## Input records

************

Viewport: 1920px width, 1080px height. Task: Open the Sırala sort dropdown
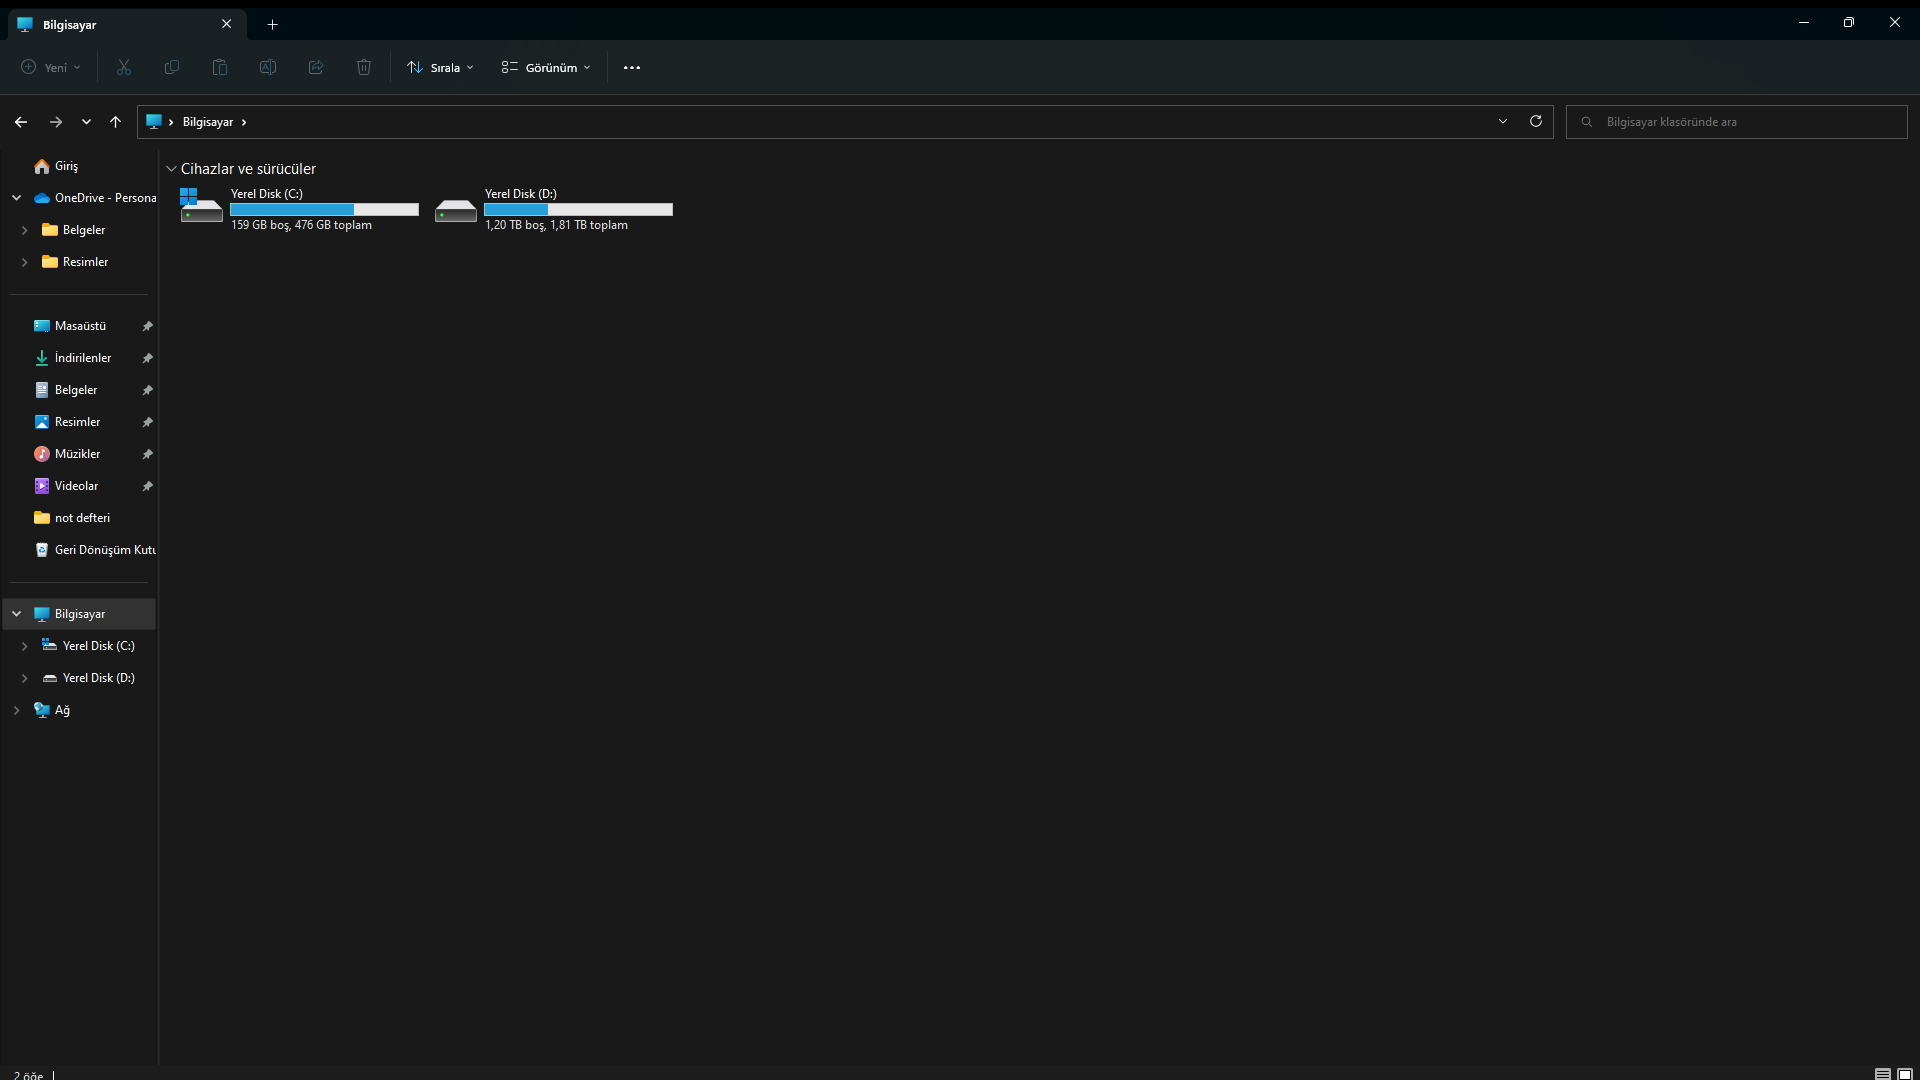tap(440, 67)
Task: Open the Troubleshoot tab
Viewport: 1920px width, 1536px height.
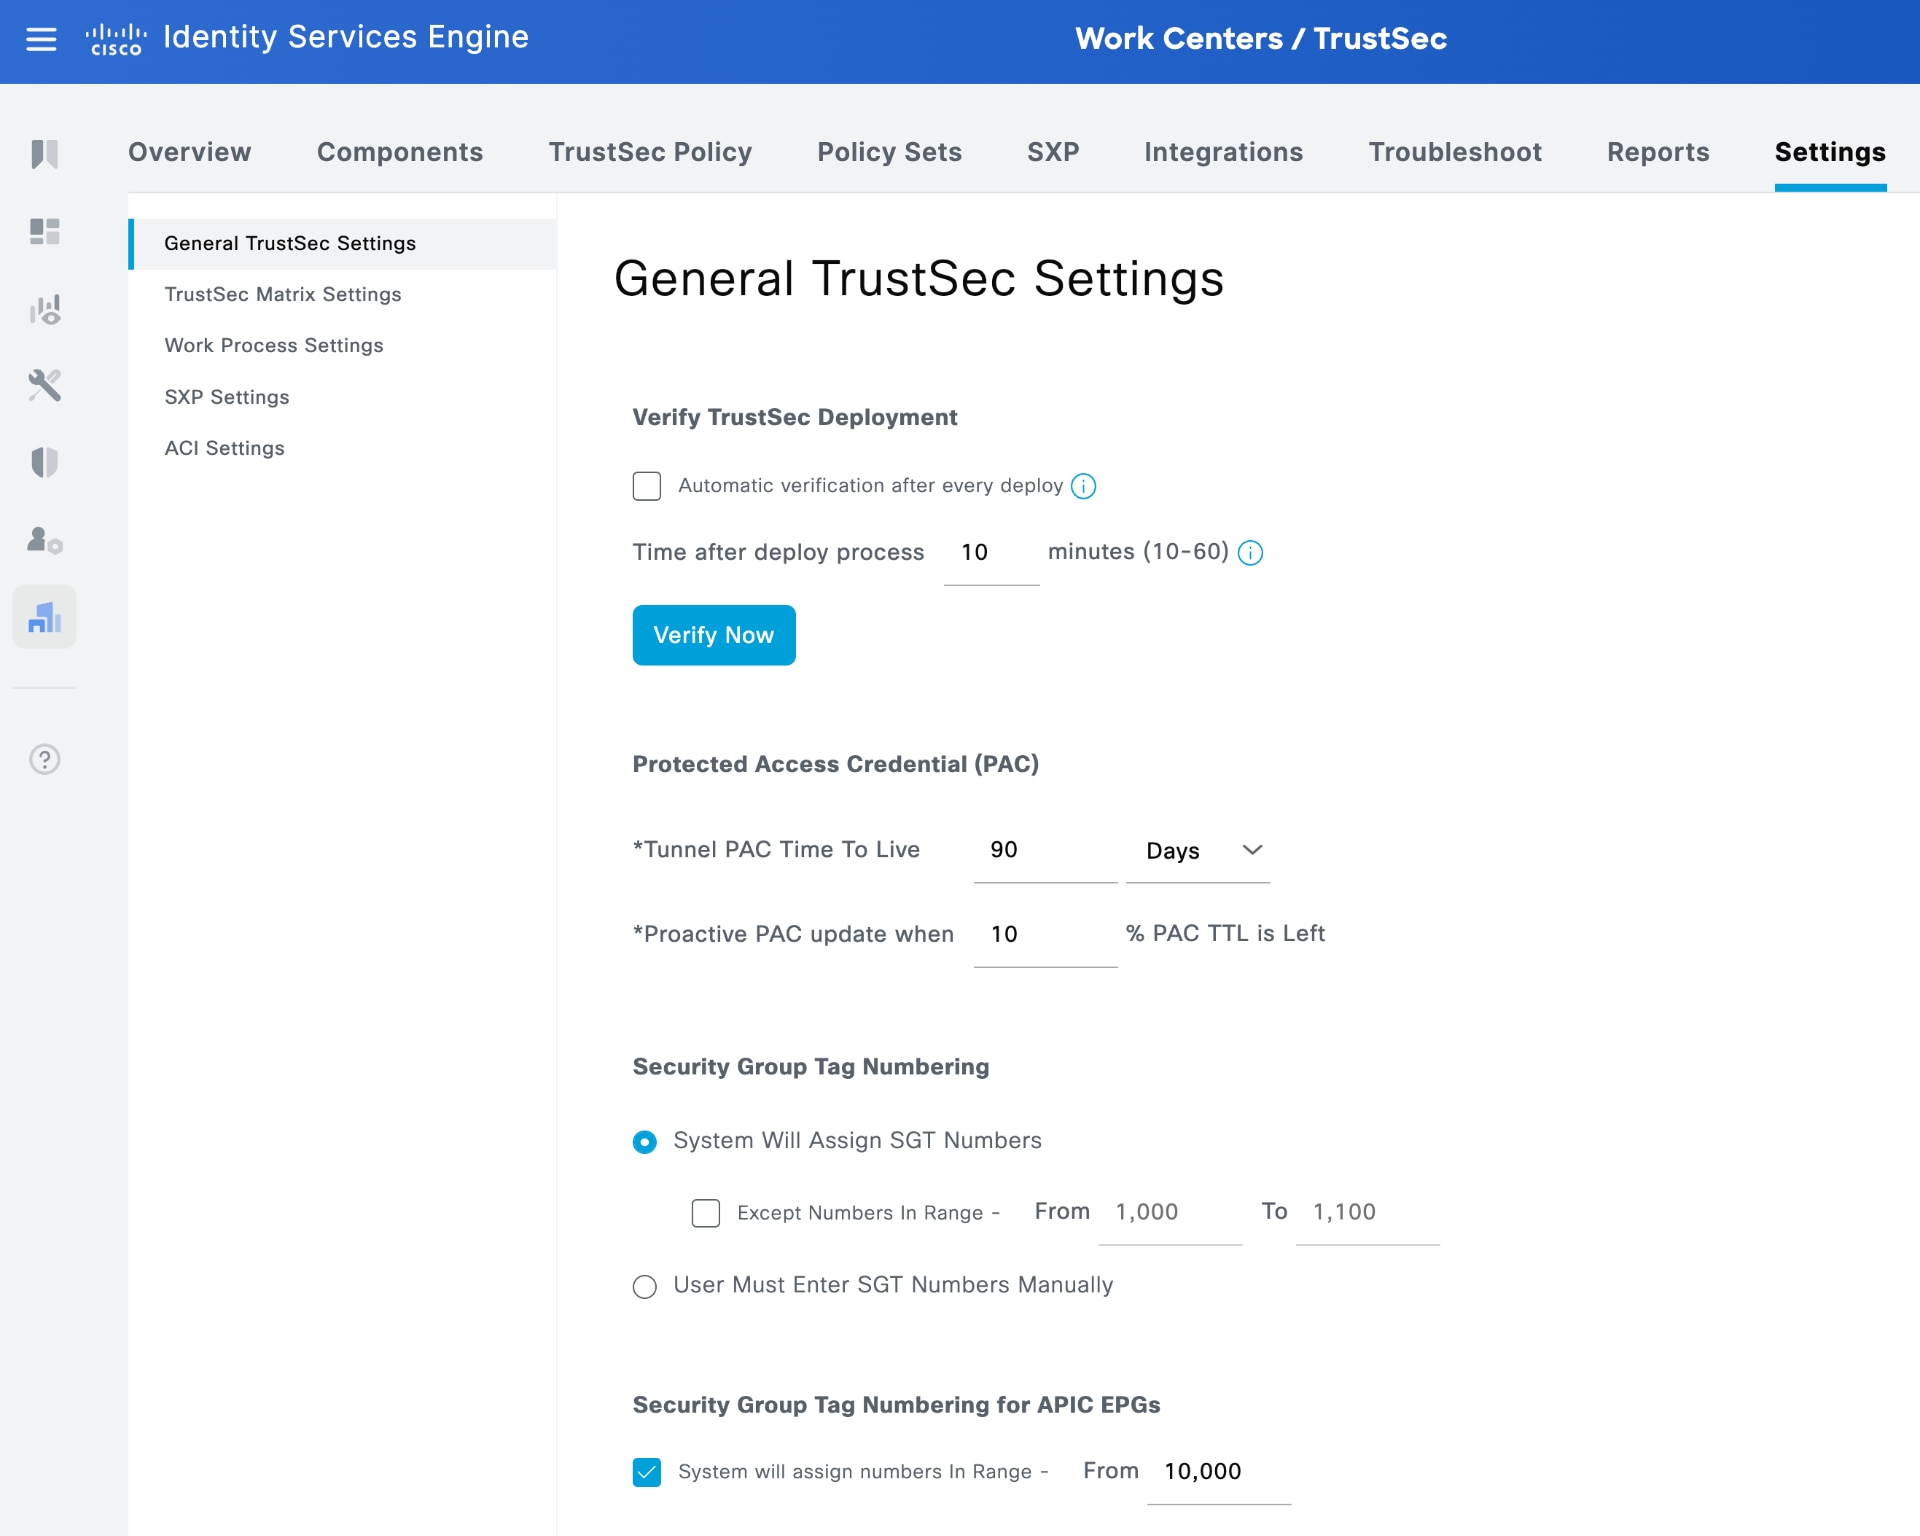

************

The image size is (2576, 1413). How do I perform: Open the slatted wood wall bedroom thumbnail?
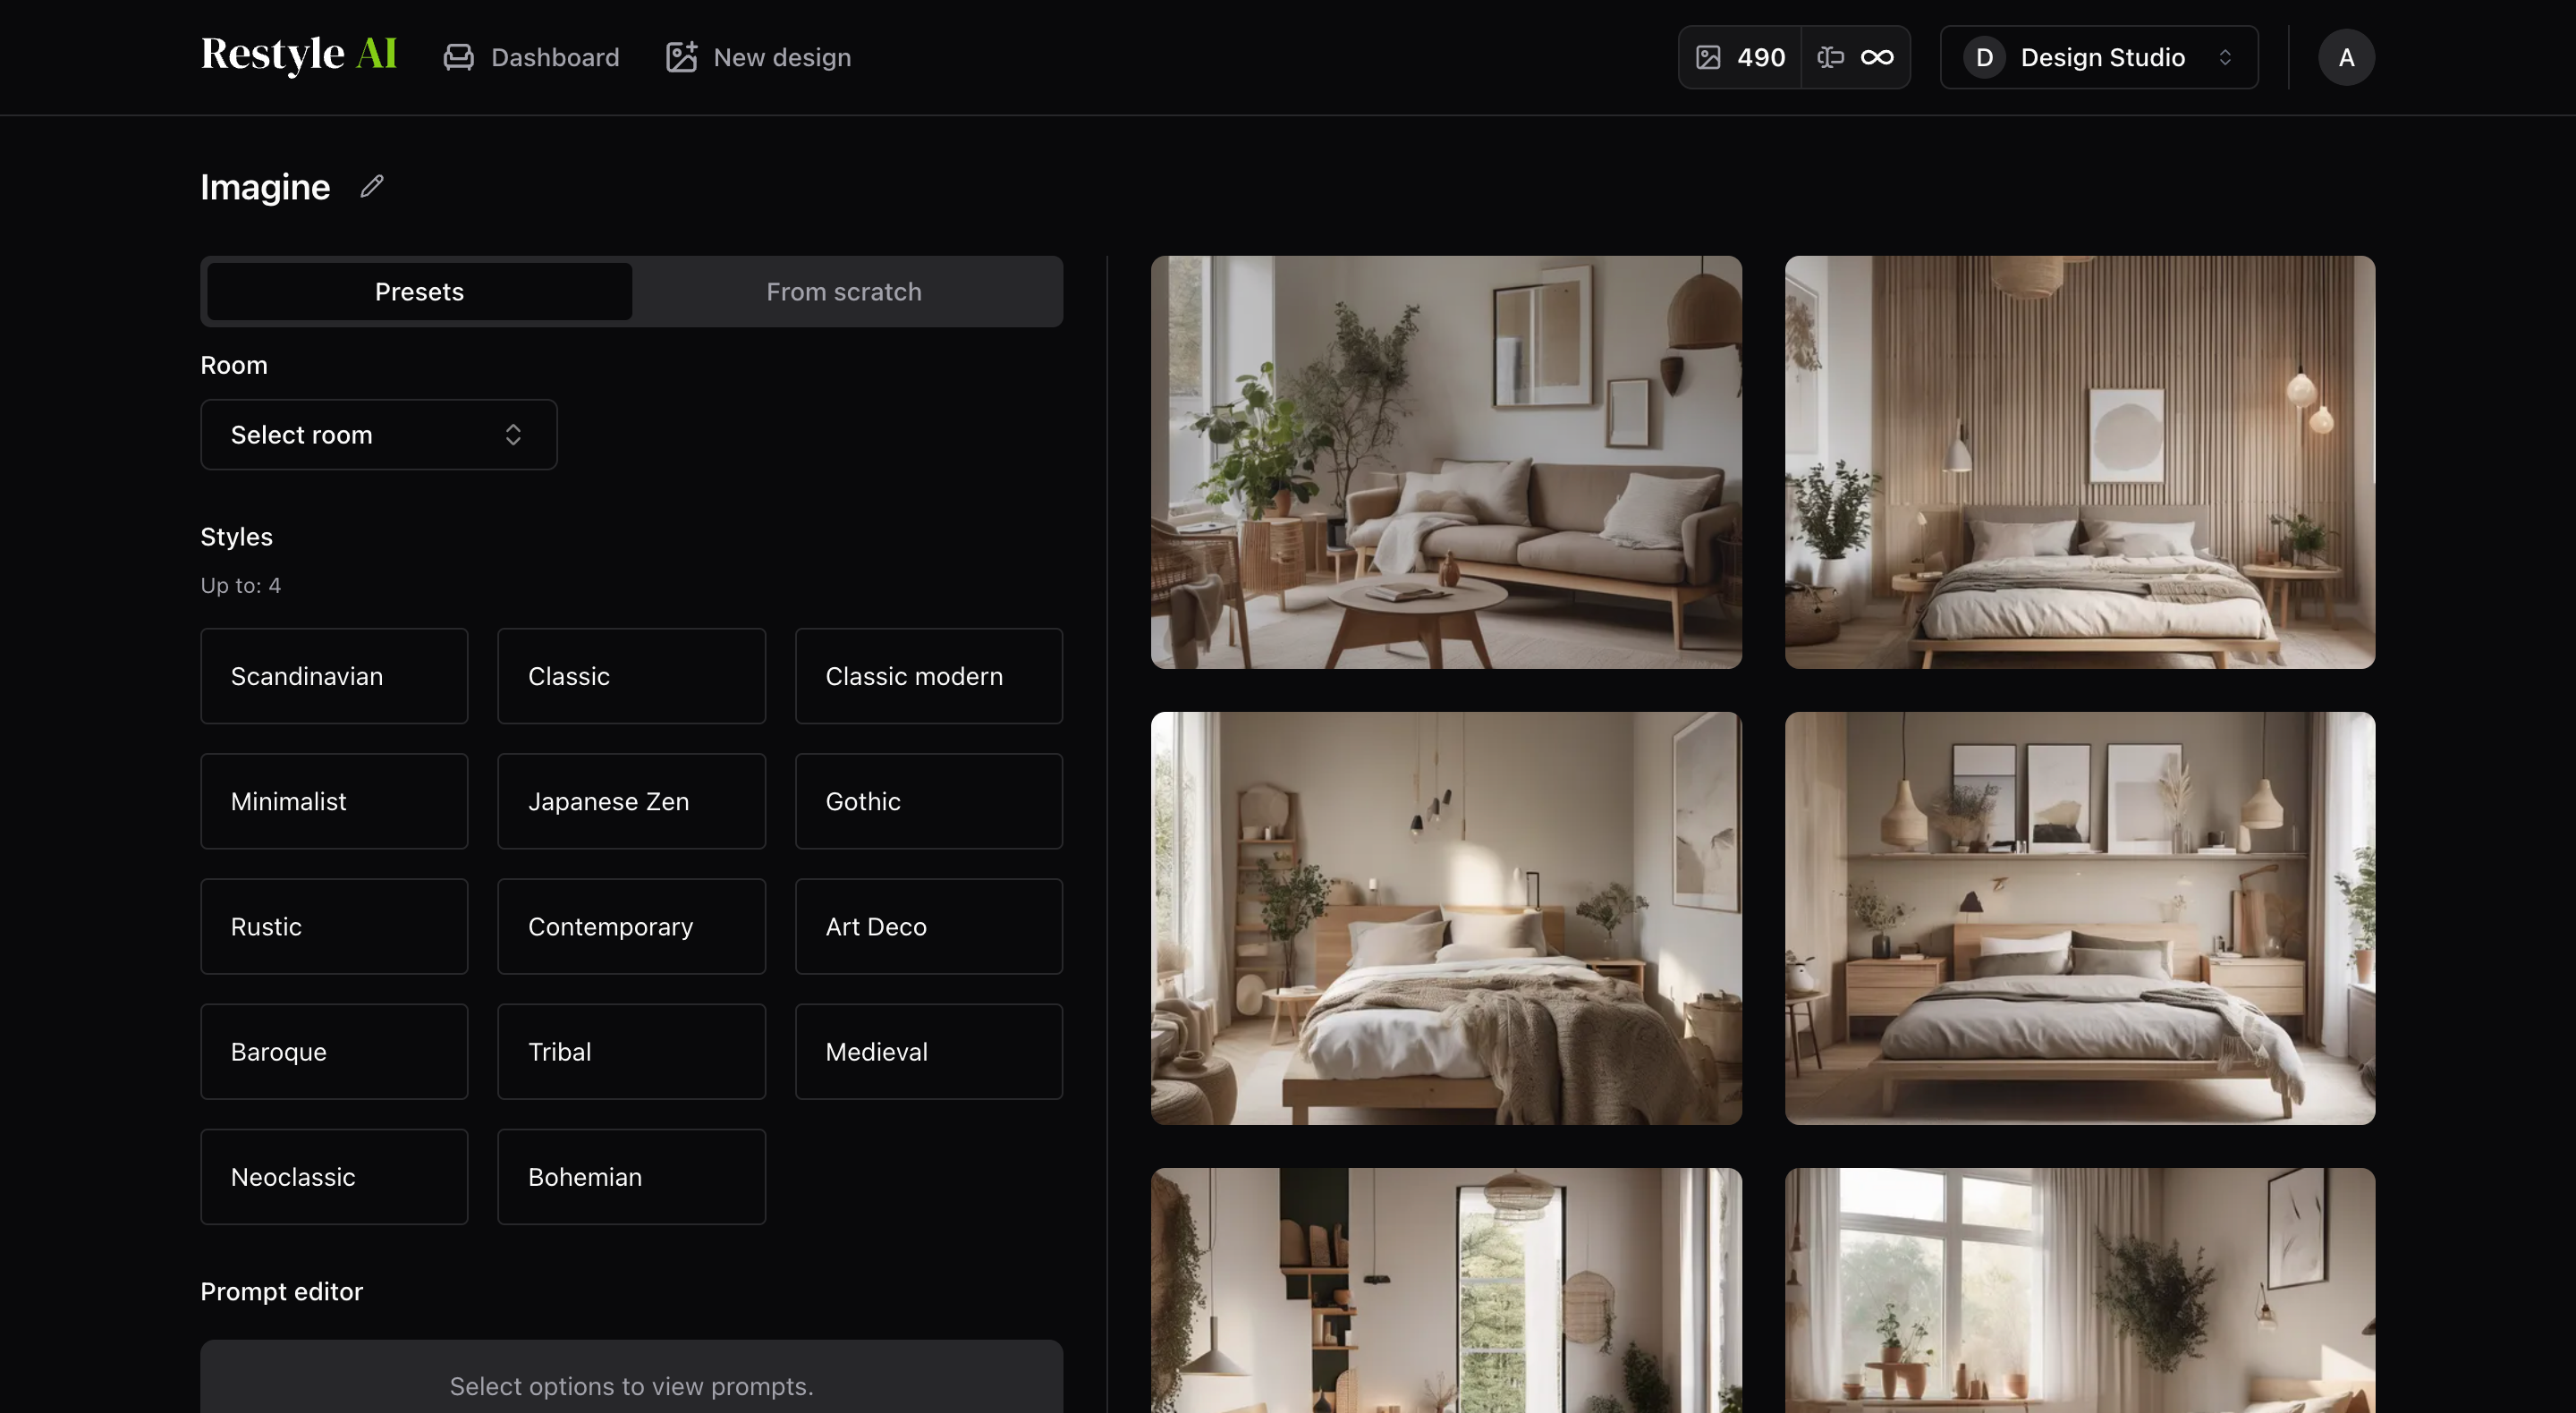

************

## Your instructions
Out of the data above, transcribe exactly and only the lines starting with the line that has "Task: Open the Troubleshoot tab" and going on through the line that has "Viewport: 1920px width, 1536px height.", both included.

## Solution below
Task: Open the Troubleshoot tab
Viewport: 1920px width, 1536px height.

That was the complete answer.